If, in 5 years, developers start buying up and improving the surrounding area, the county appraiser will decide that the land value has gone up to $600,000. That might be true IF the property is sold. However, my example business was formed based on a land/building value of $300,000. The county appraiser can double their property taxes because they CAN sell their land and building for more than they paid. They may be forced out of business and forced to sell if they can't handle the, now doubled, property taxes.
 

asianway

Well-Known Member
I'm of the belief that property taxes have nothing to do with what property values are.
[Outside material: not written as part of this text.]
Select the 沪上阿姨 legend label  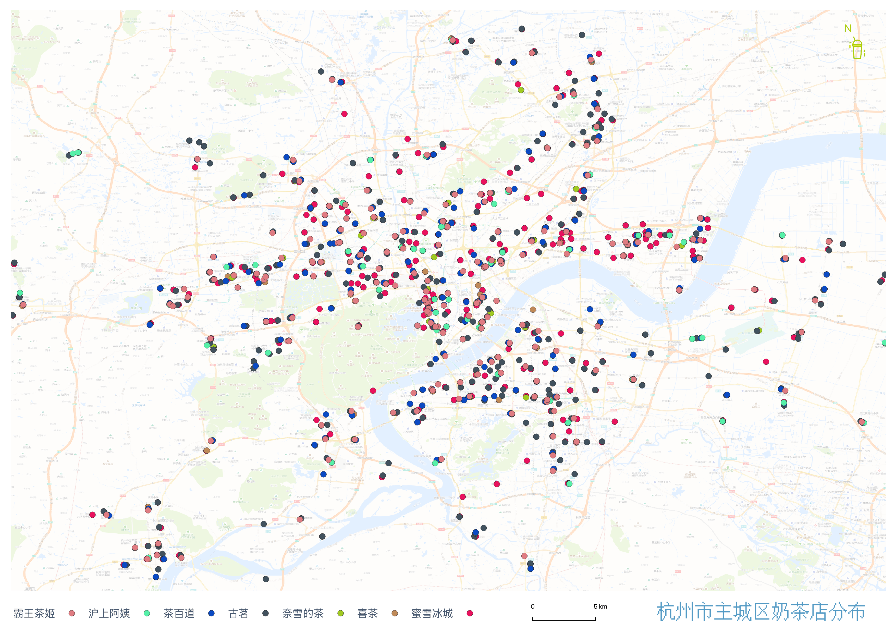pyautogui.click(x=109, y=613)
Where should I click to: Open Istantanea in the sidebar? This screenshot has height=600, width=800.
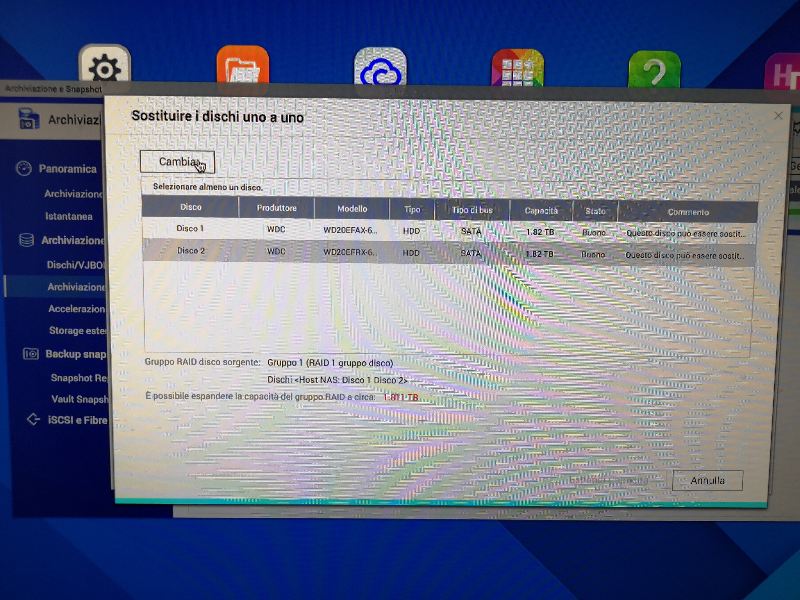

I believe property taxes are entirely based on how much money the county wants to take from you (or in this case WDW ).Depending on where you are they can't necessarily increase their property tax rate, so they circumvent that by artificially increasing the value of the property. It's essentially a legal loophole used to take more money from citizens or businesses.
Bingo
 

Tavernacle12

Well-Known Member
I'm confused, how is their worth evaluated? Is it based on the land they sit on or their profits or what the parks are worth? I assume the appraisal is WAY too low if it's the latter, if you put individual parts of MK up for auction you'd get over a billion back easily.
 

larandtra

Well-Known Member
All I can do is sit here reading though some of these responses and chuckle at the misunderstanding of basic business economics on both sides of the discussion. There is always a middle ground because the extremes on both sides are factually challenged about how business works and the ideas tossed out are absolutely unmanageable in the real business world.
 

ford91exploder

Resident Curmudgeon
So the government gets to determine the threshold for benefits then punish companies who go over 20%? Where's the check and balance there? Set the limit and $100k and tax every company!

The limit was set by 'eligible for government benefits' that generally is defined as income below the poverty line
 

ford91exploder

Resident Curmudgeon
I'm confused, how is their worth evaluated? Is it based on the land they sit on or their profits or what the parks are worth? I assume the appraisal is WAY too low if it's the latter, if you put individual parts of MK up for auction you'd get over a billion back easily.

Commericial property is worth whatever the assessor says its worth, It's up to the owner to fight the assessment in the appeals board if that fails in court
 

DVC Mike

Well-Known Member
I'm confused, how is their worth evaluated? Is it based on the land they sit on or their profits or what the parks are worth? I assume the appraisal is WAY too low if it's the latter, if you put individual parts of MK up for auction you'd get over a billion back easily.

Looking at the hotels, there are three approaches used in a property tax appraisal: the cost approach, the sales comparison approach, and the income capitalization approach. And the income capitalization approach is a preferred approach in valuation of hotels for property tax purposes. So, Singh's approach seems fine.

Disney’s argument seems to be that Singh incorrectly “included the value of certain intangible property in the assessments”. Several recent appeals of hotel appraisals are taking this approach. The assessor is required to identify, value and exclude the value of any intangible assets from the calculation. They are appealing the assessor’s methodology saying he didn’t remove all intangible assets and rights.